Kali ini Rizal yang manggut-manggut meskipun dia hanya setengah memahami kalimat Said.
"Sepertinya aku perlu bertemu dengan temanmu yang bernama Hilda itu dan juga melihat boneka bekas permainan jaelangkung itu."
"Ayo, lihat boneka itu di kamarku, Mas. Habis itu, aku ajak Mas Said kenalan dengan Hilda."
Tiba-tiba sepotong bayangan berkelebat di kepala Rizal. Rizal terpaku di tempatnya berdiri. Dalam bayangan itu ada sepotong adegan, antara dirinya dengan Hilda. Seolah-olah mereka berdua sedang berbicara. Dua kancing blus Hilda bagian atas terbuka dan tanpa sengaja pandangan mata Rizal terantuk pada pemandangan belahan dada di hadapannya itu. Hilda segera memegangi bagian atas blusnya itu dengan tangannya. Muka Rizal merah padam melihat bayangan itu.

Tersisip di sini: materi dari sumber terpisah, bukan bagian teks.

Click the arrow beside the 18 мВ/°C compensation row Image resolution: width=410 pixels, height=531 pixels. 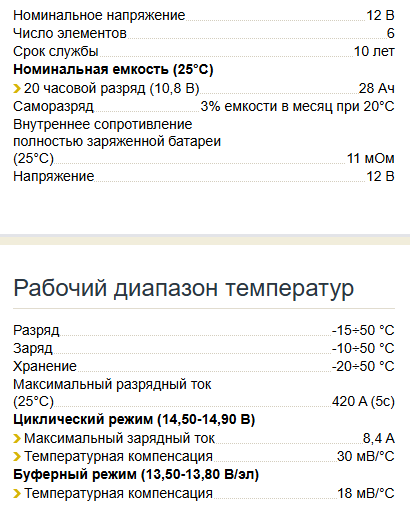tap(17, 493)
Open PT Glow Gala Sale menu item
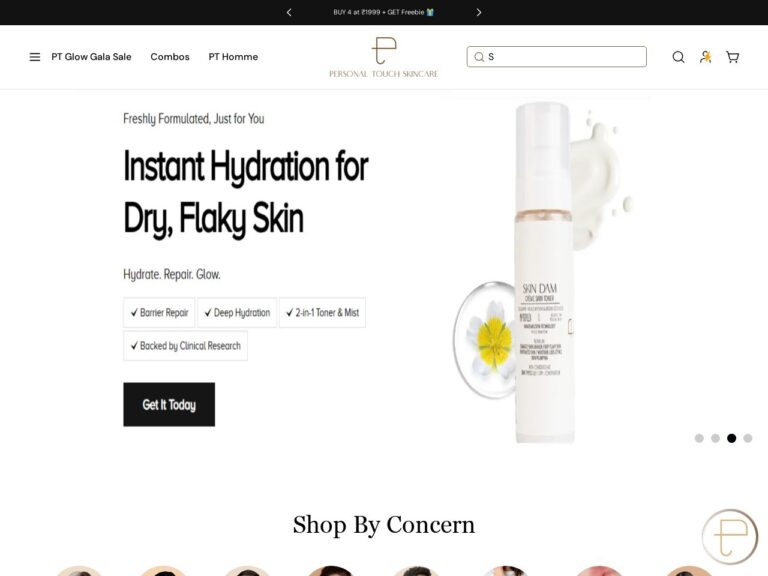Viewport: 768px width, 576px height. 91,57
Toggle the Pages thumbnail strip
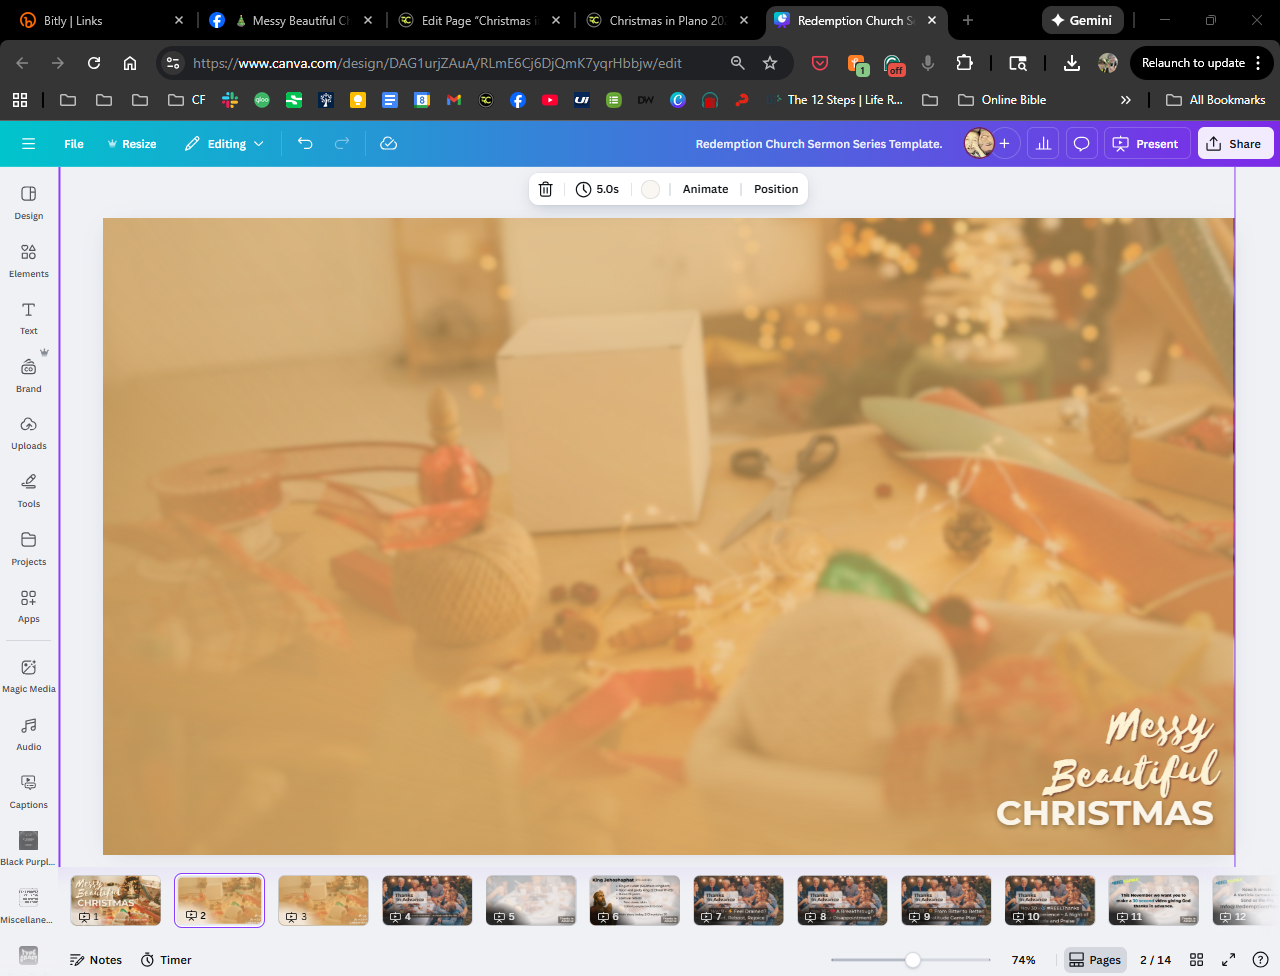The image size is (1280, 976). click(1095, 960)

"Zal?" Said menepuk-nepuk pundaknya, menariknya dari bayangan yang tiba-tiba datang itu.
"Eh, Mas." Rizal tersentak dari lamunannya.
Said tersenyum, "Kenapa mukamu jadi merah begitu?"
Lembayung membayang di ufuk barat, pertanda sudah hampir jatuh waktu Maghrib.
"Hmm, gakpapa, Mas," jawab Rizal. "Kayaknya sudah mau Maghrib. Yuk, kita sholat dulu di masjid kampus, trus makan. Habis itu baru ke kamarku lihat boneka."
Mungkin bayangan itu tidak penting, hanya sekedar lamunannya saja. Mungkin Rizal terlalu memikirkan gadis itu hingga bayang-bayang wajahnya terbawa dalam lamunannya. Rizal tidak merasa perlu menceritakannya pada Said.

KAMU SEDANG MEMBACA
Indigo Dua Wajah
HorrorSetiap mahasiswa Fakultas Kehutanan semester 5 harus mengikuti praktek lapangan di hutan jati di Ngawi selama 20 hari. Selama praktek tersebut, mereka akan tinggal di kampus Getas yang terletak di tengah hutan jati. Sudah turun-temurun, kampus Getas...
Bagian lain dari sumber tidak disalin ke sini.